If you visit a food market, sample the potato and bean samosas as well as momos (dumplings stuffed with steamed vegetables or meat). When the weather turns frosty, thukpa - a spicy, hot noodle soup is sure to warm you up, as is gorkhali lamb - a chunky curry that should be scoped up with roti bread.
In Kathmandu Valley, the surrounding vistas are nothing short of sublime. To get even closer, venture to one of the major hill stations. The stations of Nagarkot, Chovar, Shivapuri, Kakani and Godawari are just a one to three hour drive away. Nagarkot is the most popular place - where you can view eight out of the 13 Himalayas.
This charming hillside village encircled by terraced rice paddies is just a one-hour drive out of Kathmandu. From this point, you are able to spot Mount Everest to the northeast - a sight that is even more spectacular at sunrise and sunset. On a clear day, Mount Everest can also be viewed from the Chandragiri Hills in Kathmandu.

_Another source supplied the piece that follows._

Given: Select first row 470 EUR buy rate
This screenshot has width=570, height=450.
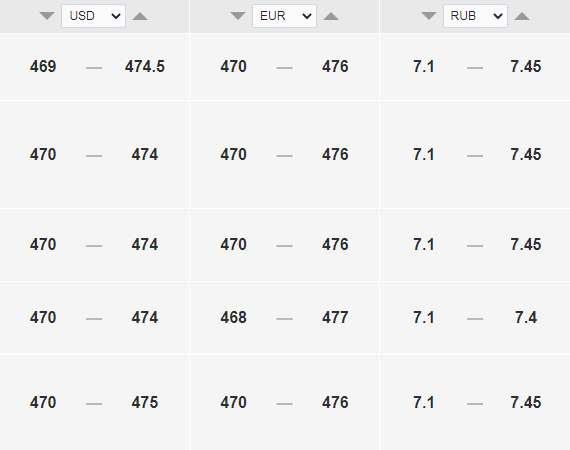Looking at the screenshot, I should [233, 67].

Nothing can really prepare you for the chaos of the roads in Kathmandu. The longer you spend in this city, the quicker you will understand that few rules apply. To truly get into the spirit of things, you should experience the public transport - the bemo. These three-wheeled electric vehicles resemble both a tuk tuk and a rickshaw. This is a cheap way to get around the city and also better for the environment.
The city bus is a more comfortable option and if you really want something traditional, take a ride in a bullock-cart. Alternatively, hiring a bicycle can be an excellent and economical way to see the sights. Taxis can be arranged from your accommodation and no tip is expected.
The residents of Kathmandu are continuously celebrating - given the assortment of religions practiced in the city. Festivals are viewed as an important part of society as they bring the community together. The religious festivals follow the lunar calendar while the national celebrations have fixed dates.
Holi, one of the most famous Hindu festivals, is a spectacular display of colour and lights. This important celebration and public holiday marks the beginning of spring and the triumph of good will. The night before Holi starts, bonfires illuminate the streets to commemorate the death of the demon Holika. The main event is centered around fun rather than religious requirements or prayer. People spend the day in a cloud of colourful powder - as paint is thrown by hand or buckets along with water balloons.
If you find yourself holidaying in the city during a festival, count yourself lucky and remember to be respectful of the practices.
If you are travelling on a budget then a holiday in Kathmandu is for you. By international standards, this city guarantees to make your money go far - especially when it comes to accommodation and transport.
If you are looking to save on food, avoid any touristy restaurants and head straight to the markets. Not only will you get to taste traditional Nepalese treats, but you will also save cash for other experiences.
When shopping at the marketplaces in the city, bargaining is also acceptable - so there is no excuse not to stock up on trinkets for every family member.
Like any big city, there are places to avoid and rules to follow. Kathmandu is regarded as a fairly safe city and has a reasonably low crime rate. At night, it is recommended that you do not travel alone and remain aware of your surroundings.
It is also a good idea to lock your valuables in your hotel room, not to carry around large sums of money and to watch out for petty crime, like pickpockets, in busy areas.
Upon visiting Kathmandu, you will receive the warmest and friendliest welcome. As a result of the country's recent destructive earthquake and dark history, the locals are eager to show their gratitude for any form of economic support - that will help rebuild their city.
When visiting the city, don't be surprised by the generosity of the people and their eagerness to engage or even invite you into their home for tea. The Nepali people are also generally happy to help you with directions or advice on what to do.